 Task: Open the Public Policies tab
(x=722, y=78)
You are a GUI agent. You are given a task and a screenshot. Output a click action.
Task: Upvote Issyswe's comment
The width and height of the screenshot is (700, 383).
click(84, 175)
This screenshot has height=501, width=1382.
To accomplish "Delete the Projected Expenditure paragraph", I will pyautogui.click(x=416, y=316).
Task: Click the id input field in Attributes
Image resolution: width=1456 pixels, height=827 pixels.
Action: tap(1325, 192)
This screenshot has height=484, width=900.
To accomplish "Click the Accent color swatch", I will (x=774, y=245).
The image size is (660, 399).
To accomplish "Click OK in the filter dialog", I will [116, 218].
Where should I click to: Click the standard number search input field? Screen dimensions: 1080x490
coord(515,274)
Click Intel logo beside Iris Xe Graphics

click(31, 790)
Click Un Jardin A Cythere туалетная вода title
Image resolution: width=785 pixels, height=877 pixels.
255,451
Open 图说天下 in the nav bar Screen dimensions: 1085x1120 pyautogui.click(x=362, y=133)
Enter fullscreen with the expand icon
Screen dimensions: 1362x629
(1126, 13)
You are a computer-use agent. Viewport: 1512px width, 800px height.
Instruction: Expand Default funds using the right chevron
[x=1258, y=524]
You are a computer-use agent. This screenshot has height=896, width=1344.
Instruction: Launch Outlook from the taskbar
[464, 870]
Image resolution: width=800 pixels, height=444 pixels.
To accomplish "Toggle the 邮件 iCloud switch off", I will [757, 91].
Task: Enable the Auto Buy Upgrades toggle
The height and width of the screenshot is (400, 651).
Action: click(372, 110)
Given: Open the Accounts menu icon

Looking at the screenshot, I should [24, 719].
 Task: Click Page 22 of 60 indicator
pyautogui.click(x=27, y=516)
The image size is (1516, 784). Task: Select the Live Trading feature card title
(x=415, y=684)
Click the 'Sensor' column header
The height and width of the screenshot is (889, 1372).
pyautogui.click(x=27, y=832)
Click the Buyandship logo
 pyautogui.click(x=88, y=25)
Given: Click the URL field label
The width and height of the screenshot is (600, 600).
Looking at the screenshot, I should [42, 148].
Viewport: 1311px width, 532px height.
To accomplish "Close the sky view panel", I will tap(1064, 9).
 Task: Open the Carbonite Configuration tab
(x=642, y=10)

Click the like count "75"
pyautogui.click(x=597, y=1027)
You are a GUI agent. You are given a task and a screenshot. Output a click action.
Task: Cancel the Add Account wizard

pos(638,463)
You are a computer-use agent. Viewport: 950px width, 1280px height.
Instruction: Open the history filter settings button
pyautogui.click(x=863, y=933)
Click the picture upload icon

____

**Work required**
Beginning with the first line of the records above, reproduce each line exactly, ending at the line that contains "Click the 'Sensor' column header", and leave out everything else.

**Result below**
 Task: Open the Public Policies tab
(x=722, y=78)
You are a GUI agent. You are given a task and a screenshot. Output a click action.
Task: Upvote Issyswe's comment
The width and height of the screenshot is (700, 383).
click(84, 175)
This screenshot has height=501, width=1382.
To accomplish "Delete the Projected Expenditure paragraph", I will pyautogui.click(x=416, y=316).
Task: Click the id input field in Attributes
Image resolution: width=1456 pixels, height=827 pixels.
Action: tap(1325, 192)
This screenshot has height=484, width=900.
To accomplish "Click the Accent color swatch", I will (x=774, y=245).
The image size is (660, 399).
To accomplish "Click OK in the filter dialog", I will [116, 218].
Where should I click to: Click the standard number search input field? Screen dimensions: 1080x490
coord(515,274)
Click Intel logo beside Iris Xe Graphics

click(31, 790)
Click Un Jardin A Cythere туалетная вода title
Image resolution: width=785 pixels, height=877 pixels.
255,451
Open 图说天下 in the nav bar Screen dimensions: 1085x1120 pyautogui.click(x=362, y=133)
Enter fullscreen with the expand icon
Screen dimensions: 1362x629
(1126, 13)
You are a computer-use agent. Viewport: 1512px width, 800px height.
Instruction: Expand Default funds using the right chevron
[x=1258, y=524]
You are a computer-use agent. This screenshot has height=896, width=1344.
Instruction: Launch Outlook from the taskbar
[464, 870]
Image resolution: width=800 pixels, height=444 pixels.
To accomplish "Toggle the 邮件 iCloud switch off", I will [757, 91].
Task: Enable the Auto Buy Upgrades toggle
The height and width of the screenshot is (400, 651).
Action: click(372, 110)
Given: Open the Accounts menu icon

Looking at the screenshot, I should [24, 719].
 Task: Click Page 22 of 60 indicator
pyautogui.click(x=27, y=516)
The image size is (1516, 784). Task: Select the Live Trading feature card title
(x=415, y=684)
Click the 'Sensor' column header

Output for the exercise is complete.